Texte fourni =
·····

• 18 août 1914

    18 août - 17e jour de la mobilisation

     

    Je reçois une lettre de M. Paul Perrochon-Renou, propriétaire à Santenay, commune de Bourgueil (Indre-et-Loire), neveu de monseigneur Renou, ancien archevêque de Tours. Les lettres arrivent avec de gros retards.

    « Varennes-s/Loire, 9 août 14

    Cher monsieur Legendre

    À tout hasard je vous écris quelques mots à Blois. Peut-être êtes-vous, comme moi, mobilisé. Je suis en ce moment à Varennes-sur-Loire, au service de la sûreté des voies ferrées. Mon poste est à une barrière entre les gares de Varenne et de Port-Boulet…etc. »

    Ainsi partout on a répondu à l’appel et chacun est à son poste.

·····

Entrées =

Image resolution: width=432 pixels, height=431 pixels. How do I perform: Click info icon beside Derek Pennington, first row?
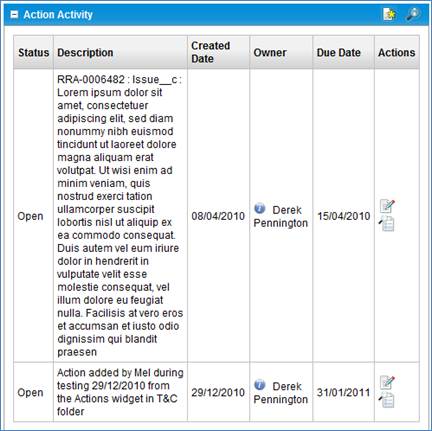tap(260, 209)
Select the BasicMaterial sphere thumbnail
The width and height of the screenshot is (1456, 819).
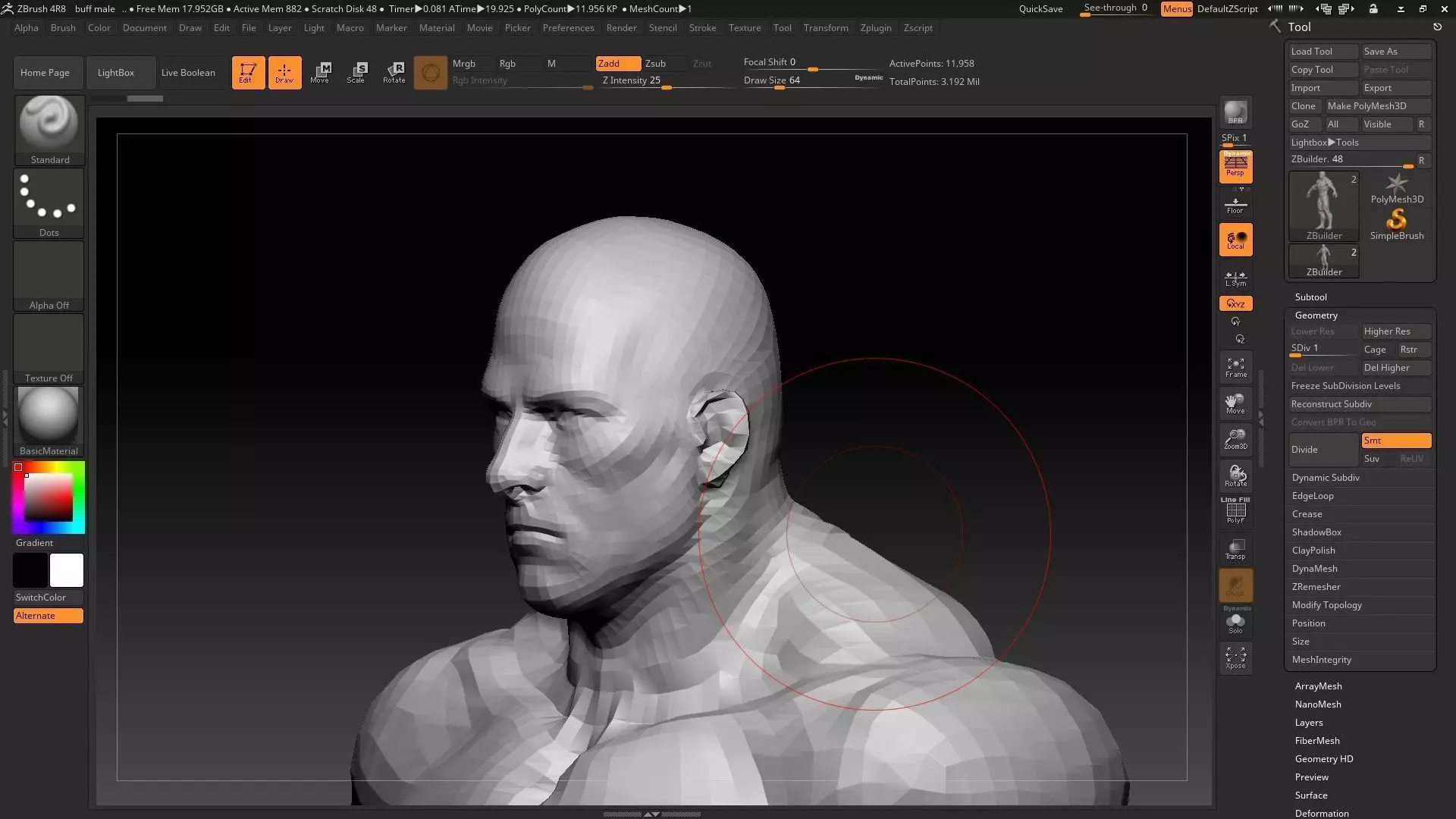click(49, 416)
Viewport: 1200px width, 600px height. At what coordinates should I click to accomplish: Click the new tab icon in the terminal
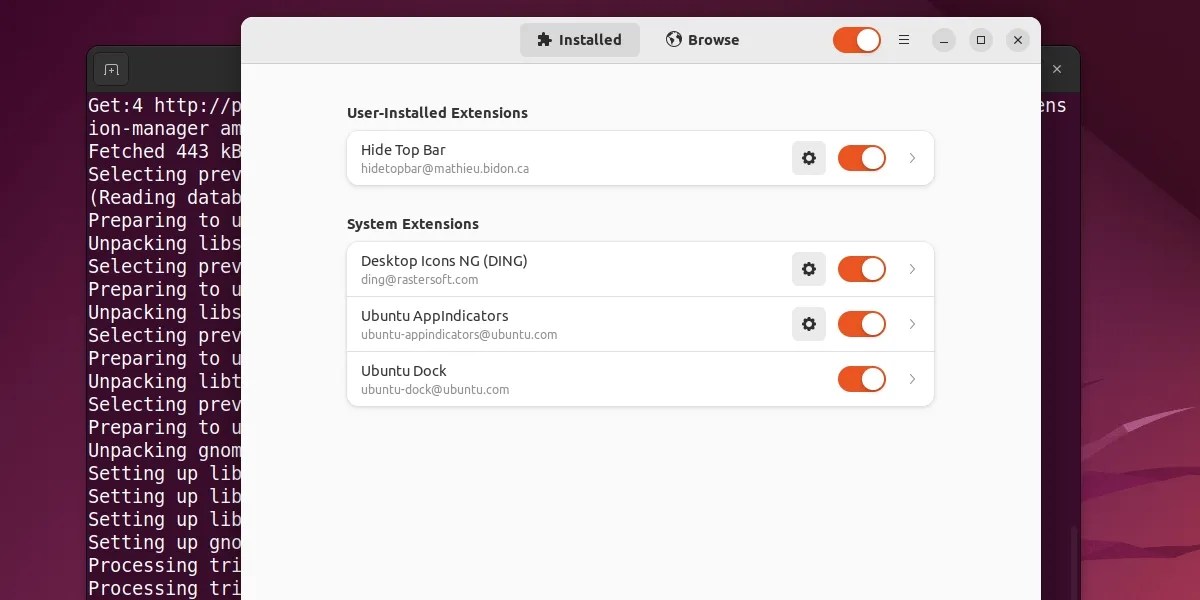pyautogui.click(x=110, y=69)
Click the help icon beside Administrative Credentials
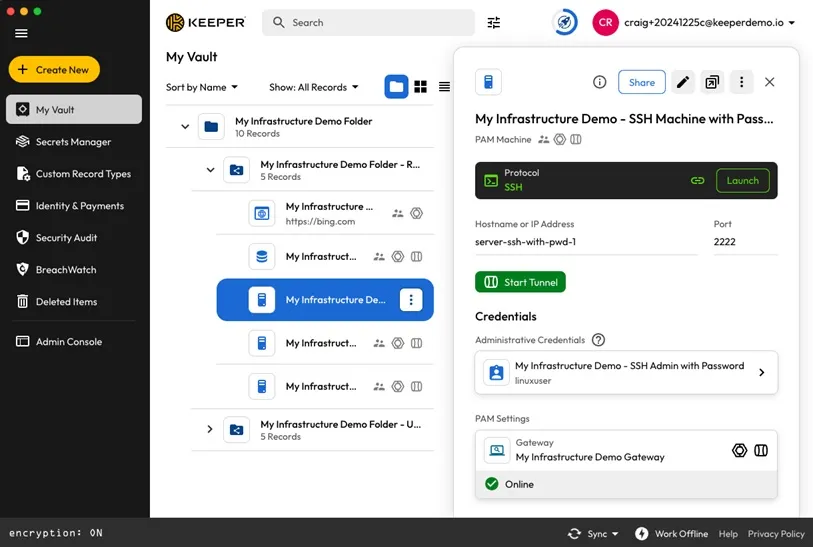 (598, 340)
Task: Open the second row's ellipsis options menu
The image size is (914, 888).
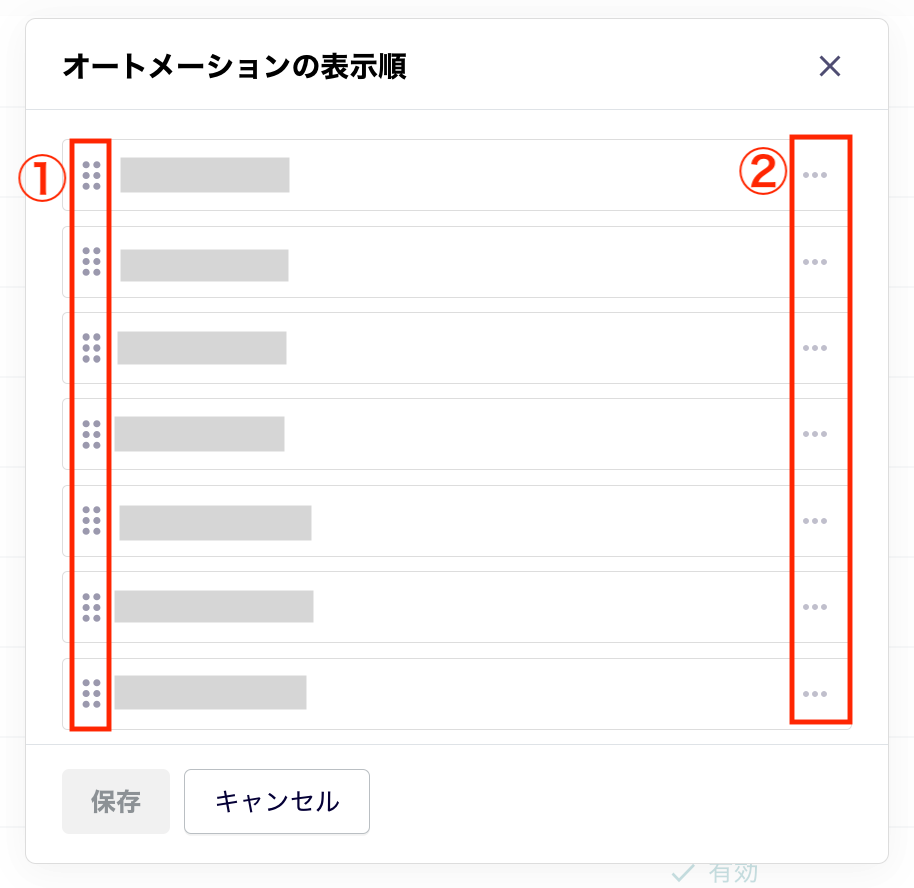Action: (816, 261)
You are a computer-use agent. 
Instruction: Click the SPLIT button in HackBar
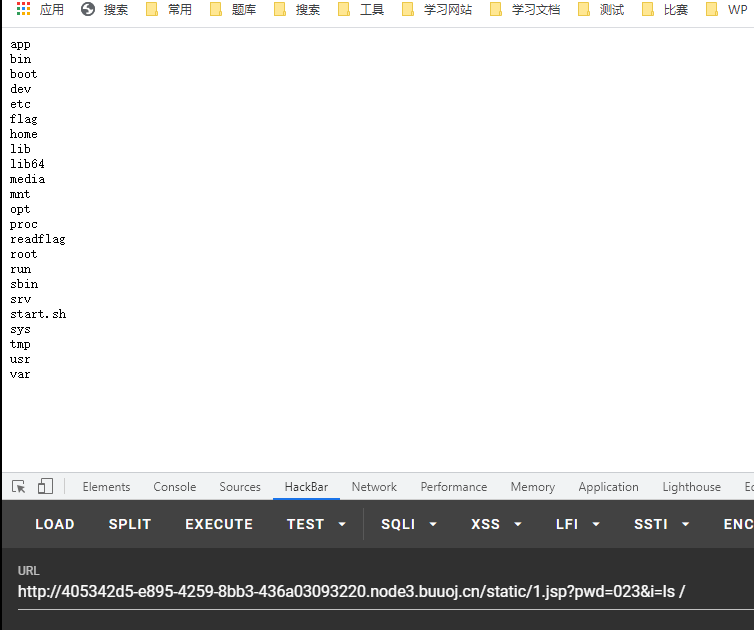130,524
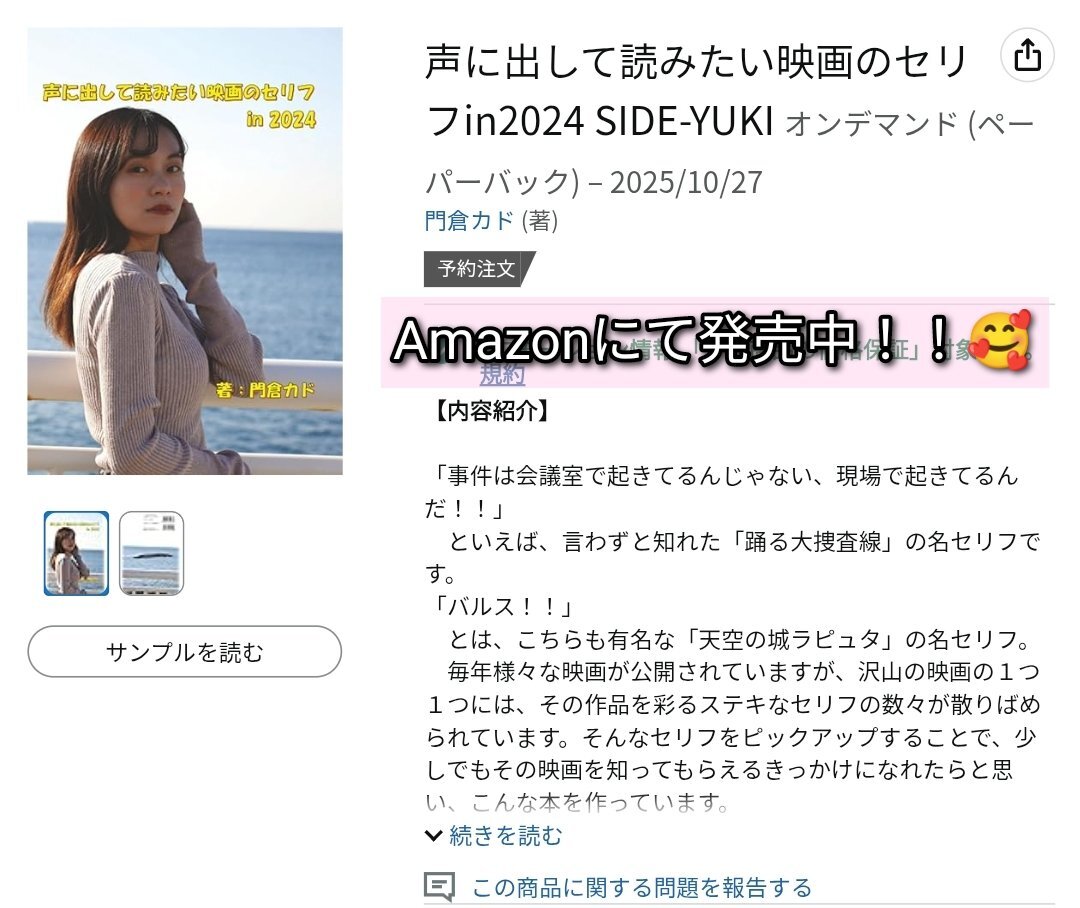Click この商品に関する問題を報告する link
Image resolution: width=1080 pixels, height=908 pixels.
pos(642,887)
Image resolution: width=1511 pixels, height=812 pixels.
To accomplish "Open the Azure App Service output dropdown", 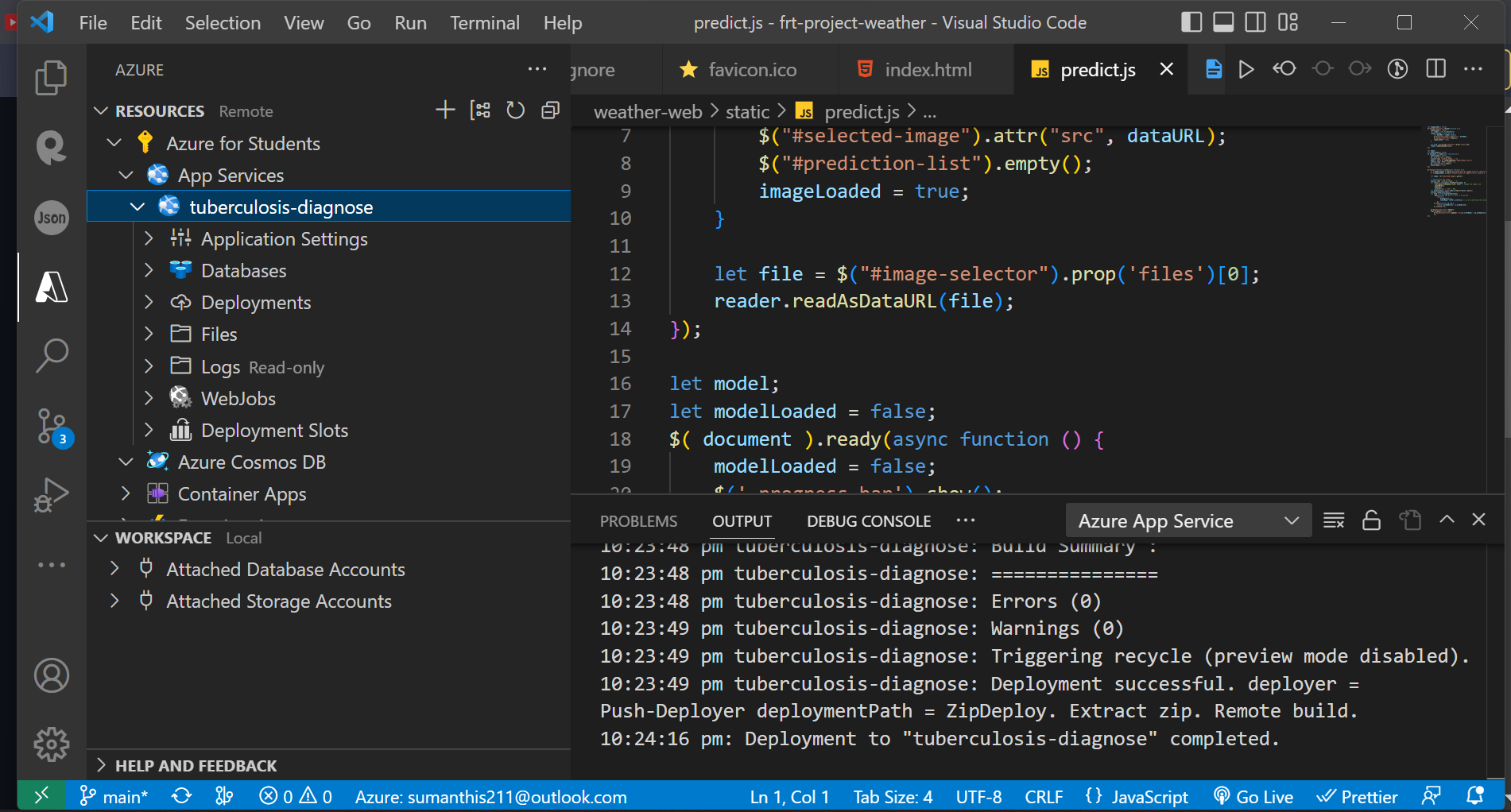I will pyautogui.click(x=1187, y=521).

·····

Exercice court 1 = Relevez toutes les personnes désignées par leur nom dans le journal du 18 août 1914.
Exercice court 2 = D'après le journal du 18 août 1914, à quel service l'auteur de la lettre est-il affecté à Varennes-sur-Loire ?
Exercice court 3 = Prolongez le journal du 18 août 1914 à la suite de sa dernière phrase.

Résultat 1 =
M. Paul Perrochon-Renou
monseigneur Renou
M. Legendre

Résultat 2 = Au service de la sûreté des voies ferrées.

Résultat 3 =
    J’ai oublié de signaler que mardi dernier - 11 août - Fénélon Mignon, mon ami, habitant Bruxelles, appelé en France par la mobilisation, est venu me voir, il était accompagné par Gabriel Leloup, comme lui habitant Bruxelles (Belgique). Je répare l’oubli.

    Les nouvelles officielles sont bonnes « nous avons conquis la majeure partie des Vosges sur le versant d’Alsace », dit le communiqué.

    « Notre artillerie a des effets démoralisants et foudroyants pour l’adversaire. D’une façon générale nous avons, au cours des journées précédentes, des succès importants. »

    Le général allemand Von Emmich a été tué devant Liège et le prince de Lippe également. Le Kronpinz serait blessé et un général – celui qui gouvernait à Saverne - a été blessé grièvement à la langue. Le châtiment commence.

     

    Kronprinz

     

    Le Kronprinz dans son costume de hussard de la mort.- Agence photographique Rol.- Gallica.bnf.fr / BNF, département Estampes et photographie, EST EI-13 (384)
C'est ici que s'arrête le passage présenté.